If you have just found out through prenatal testing that your baby has or may have Jacobs syndrome 47,XYY, and are looking for more information, the Genetic Support Foundation is a good starting point.
There are many other important resources out there, including your doctor and genetic counselor. We have also compiled a list of resources that can provide you with additional information and support. After reviewing the information below, if you have a question that you are having difficulty finding an answer for, please feel free to contact us.
Each individual with Jacob’s syndrome is unique. Some individuals with Jacob’s syndrome may be above average height, but Jacob’s syndrome does not affect other physical features. Sexual development is also normal. Individuals with Jacob’s syndrome have an increased risk of learning disabilities, delayed speech, and behavioral problems. A small number of those with Jacob’s syndrome are also diagnosed with autism spectrum disorders. The symptoms of Jacob’s syndrome vary greatly from person to person, but they are generally mild and some individuals with Jacob’s syndrome may remain undiagnosed.
People with Jacob’s syndrome can have loving relationships with friends and family, go to school with their peers, and develop their social skills and communication. Individuals with Jacob’s syndrome live healthy, full, and independent lives. Most men with Jacob’s syndrome are able to have children of their own.
In a typical genome, individuals have two sex chromosomes to determine biological sex.
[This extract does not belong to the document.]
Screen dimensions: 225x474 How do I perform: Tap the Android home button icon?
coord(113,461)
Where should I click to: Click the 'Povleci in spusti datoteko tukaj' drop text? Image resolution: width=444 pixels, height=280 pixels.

Women usually have two X chromosomes (one from mom and one from dad), and men usually have one X chromosome (from mom) and one Y chromosome (from dad). Individuals with Jacob’s syndrome have one X chromosome and two Y chromosomes, so they have 47 chromosomes total and their sex chromosomes are XYY. Jacob’s syndrome is usually caused by a cell division error in the sperm before conception. Rarely, the cell division error may occur after conception. These individuals may have mosaic Jacob’s syndrome, meaning some of their cells are XYY and some are XY.
Jacob’s syndrome is associated with few health or developmental concerns.
Increased height is one of the main symptoms of Jacob’s syndrome and may be noticeable as early as 5 years old. Jacob’s syndrome does not cause infertility or abnormal sexual development. Speech delays and learning disabilities such as dyslexia occur in some individuals with Jacob’s syndrome. Some individuals with Jacob’s syndrome may also develop behavioral issues. There is a small increased risk of autism spectrum disorders associated with Jacob’s syndrome.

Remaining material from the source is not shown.